[What to work on] Substitute "symbol" for "icon" in the lines starting with the one that contains "Click the yellow" and going on through the one that contains "I will point(89,229).". Give only those lines, with nothing else changed.

##### Supplied information #####

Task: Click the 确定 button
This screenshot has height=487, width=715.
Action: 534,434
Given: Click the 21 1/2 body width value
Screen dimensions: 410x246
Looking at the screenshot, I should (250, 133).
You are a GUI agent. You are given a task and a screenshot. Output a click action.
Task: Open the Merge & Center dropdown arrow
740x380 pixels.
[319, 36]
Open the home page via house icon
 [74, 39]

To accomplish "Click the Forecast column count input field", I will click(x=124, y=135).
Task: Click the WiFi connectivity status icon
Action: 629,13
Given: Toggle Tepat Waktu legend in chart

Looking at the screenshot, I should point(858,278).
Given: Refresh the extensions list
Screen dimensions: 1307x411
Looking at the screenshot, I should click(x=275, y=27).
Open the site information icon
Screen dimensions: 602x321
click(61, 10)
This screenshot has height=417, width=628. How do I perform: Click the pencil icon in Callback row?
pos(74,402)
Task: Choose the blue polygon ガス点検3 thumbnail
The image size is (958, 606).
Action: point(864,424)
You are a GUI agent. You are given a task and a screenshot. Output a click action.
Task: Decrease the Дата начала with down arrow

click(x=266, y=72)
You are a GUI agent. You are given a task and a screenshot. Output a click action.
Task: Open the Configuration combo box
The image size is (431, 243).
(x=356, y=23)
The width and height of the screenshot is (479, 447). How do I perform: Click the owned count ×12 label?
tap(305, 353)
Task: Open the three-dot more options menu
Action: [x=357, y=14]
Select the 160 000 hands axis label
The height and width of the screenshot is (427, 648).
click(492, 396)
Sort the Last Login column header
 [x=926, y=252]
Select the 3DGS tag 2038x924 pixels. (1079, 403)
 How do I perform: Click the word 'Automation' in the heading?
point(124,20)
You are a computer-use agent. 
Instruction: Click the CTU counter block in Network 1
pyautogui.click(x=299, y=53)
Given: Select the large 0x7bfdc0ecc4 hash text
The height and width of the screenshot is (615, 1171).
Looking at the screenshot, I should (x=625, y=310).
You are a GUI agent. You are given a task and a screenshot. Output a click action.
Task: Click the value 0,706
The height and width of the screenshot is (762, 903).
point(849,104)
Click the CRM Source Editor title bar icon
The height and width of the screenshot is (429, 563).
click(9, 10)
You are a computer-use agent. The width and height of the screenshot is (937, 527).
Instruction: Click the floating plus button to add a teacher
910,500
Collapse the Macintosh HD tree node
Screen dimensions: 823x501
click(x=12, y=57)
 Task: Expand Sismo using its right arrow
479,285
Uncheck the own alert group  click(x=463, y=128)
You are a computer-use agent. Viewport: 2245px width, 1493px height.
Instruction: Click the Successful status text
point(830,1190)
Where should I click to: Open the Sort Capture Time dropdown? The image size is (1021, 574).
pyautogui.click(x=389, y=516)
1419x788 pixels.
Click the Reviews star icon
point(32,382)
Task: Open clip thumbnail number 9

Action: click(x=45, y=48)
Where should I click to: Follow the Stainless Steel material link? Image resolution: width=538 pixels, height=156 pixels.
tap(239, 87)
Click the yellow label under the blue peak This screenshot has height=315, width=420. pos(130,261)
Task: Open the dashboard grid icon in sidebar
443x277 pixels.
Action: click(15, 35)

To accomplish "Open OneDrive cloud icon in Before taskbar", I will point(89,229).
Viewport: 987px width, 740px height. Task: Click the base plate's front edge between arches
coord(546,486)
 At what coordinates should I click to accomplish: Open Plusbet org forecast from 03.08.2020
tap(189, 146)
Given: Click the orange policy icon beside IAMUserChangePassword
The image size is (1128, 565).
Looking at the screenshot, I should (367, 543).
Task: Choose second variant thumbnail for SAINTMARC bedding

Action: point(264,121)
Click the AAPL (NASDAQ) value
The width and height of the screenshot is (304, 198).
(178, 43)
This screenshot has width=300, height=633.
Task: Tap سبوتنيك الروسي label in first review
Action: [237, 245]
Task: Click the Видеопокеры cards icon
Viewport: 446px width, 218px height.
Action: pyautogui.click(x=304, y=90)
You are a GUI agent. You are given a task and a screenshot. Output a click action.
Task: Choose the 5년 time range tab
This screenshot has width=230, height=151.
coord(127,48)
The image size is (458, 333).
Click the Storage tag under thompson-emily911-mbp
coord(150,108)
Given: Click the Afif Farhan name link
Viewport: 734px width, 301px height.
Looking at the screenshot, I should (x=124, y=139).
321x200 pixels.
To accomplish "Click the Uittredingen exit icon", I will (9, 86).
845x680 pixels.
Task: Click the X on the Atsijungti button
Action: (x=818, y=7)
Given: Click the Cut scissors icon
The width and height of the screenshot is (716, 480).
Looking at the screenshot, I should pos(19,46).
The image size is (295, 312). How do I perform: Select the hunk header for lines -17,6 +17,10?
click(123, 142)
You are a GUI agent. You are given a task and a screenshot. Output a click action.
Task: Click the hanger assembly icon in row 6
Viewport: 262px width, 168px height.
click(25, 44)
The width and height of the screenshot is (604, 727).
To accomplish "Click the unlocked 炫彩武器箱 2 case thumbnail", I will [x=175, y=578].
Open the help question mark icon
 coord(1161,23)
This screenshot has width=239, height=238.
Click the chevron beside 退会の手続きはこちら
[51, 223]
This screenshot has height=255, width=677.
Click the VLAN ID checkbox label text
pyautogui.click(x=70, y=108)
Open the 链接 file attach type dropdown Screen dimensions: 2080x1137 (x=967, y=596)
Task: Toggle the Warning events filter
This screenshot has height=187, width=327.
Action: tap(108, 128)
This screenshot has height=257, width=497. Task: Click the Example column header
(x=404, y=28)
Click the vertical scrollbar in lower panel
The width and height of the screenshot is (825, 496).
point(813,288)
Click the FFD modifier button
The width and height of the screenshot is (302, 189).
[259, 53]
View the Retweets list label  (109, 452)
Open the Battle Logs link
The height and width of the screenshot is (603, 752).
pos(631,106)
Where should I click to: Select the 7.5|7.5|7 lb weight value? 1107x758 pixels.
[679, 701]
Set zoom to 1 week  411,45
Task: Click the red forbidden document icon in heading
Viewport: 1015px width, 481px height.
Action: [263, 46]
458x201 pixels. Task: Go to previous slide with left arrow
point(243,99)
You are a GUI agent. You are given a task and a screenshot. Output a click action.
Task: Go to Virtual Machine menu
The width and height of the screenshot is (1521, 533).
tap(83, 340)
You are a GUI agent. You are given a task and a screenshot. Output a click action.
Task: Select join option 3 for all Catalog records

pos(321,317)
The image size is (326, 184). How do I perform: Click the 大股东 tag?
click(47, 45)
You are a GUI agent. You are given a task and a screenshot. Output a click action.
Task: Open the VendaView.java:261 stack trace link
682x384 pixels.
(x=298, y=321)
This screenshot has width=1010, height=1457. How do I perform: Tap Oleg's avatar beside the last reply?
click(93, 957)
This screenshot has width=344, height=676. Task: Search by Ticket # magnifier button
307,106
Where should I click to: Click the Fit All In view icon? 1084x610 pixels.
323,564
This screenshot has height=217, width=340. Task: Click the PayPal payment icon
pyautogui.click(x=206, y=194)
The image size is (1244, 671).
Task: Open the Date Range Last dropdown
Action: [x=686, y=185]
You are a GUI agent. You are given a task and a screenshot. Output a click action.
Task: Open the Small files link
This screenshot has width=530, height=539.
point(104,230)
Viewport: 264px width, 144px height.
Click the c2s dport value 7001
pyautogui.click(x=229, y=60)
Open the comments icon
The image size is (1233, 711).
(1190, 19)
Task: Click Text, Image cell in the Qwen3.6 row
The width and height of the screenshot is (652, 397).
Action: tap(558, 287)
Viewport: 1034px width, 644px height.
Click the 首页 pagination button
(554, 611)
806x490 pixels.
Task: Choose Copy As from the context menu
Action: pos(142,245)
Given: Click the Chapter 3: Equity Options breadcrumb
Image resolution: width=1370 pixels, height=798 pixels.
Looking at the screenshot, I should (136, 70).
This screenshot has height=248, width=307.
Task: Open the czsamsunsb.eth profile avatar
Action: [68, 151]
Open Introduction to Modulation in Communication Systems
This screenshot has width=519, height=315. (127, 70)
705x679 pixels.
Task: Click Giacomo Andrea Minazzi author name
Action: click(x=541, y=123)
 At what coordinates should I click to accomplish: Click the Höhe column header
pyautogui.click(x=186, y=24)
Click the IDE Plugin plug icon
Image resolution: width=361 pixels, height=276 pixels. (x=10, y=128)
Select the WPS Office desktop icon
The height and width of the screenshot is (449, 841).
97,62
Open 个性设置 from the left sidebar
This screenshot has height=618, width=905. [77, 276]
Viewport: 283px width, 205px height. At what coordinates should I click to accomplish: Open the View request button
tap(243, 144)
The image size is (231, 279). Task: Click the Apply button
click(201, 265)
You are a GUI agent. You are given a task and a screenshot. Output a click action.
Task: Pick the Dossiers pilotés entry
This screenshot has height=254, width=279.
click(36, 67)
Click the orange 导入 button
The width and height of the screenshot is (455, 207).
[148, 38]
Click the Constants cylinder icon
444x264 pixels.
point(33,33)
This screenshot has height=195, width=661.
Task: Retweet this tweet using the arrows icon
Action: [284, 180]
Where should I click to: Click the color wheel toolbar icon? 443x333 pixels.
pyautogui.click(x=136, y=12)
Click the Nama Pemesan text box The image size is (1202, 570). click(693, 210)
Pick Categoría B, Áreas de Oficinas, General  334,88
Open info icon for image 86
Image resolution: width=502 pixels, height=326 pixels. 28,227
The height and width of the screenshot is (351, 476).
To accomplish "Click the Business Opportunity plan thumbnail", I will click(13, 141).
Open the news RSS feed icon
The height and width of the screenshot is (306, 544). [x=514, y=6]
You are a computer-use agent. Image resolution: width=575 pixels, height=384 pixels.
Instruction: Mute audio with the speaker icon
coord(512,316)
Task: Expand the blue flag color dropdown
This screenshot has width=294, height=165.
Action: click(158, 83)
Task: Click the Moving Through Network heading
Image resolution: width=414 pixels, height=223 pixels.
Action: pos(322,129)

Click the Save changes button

#####

[Output for this task]
Click the yellow label under the blue peak This screenshot has height=315, width=420. pos(130,261)
Task: Open the dashboard grid symbol in sidebar
443x277 pixels.
Action: click(15, 35)

To accomplish "Open OneDrive cloud symbol in Before taskbar", I will point(89,229).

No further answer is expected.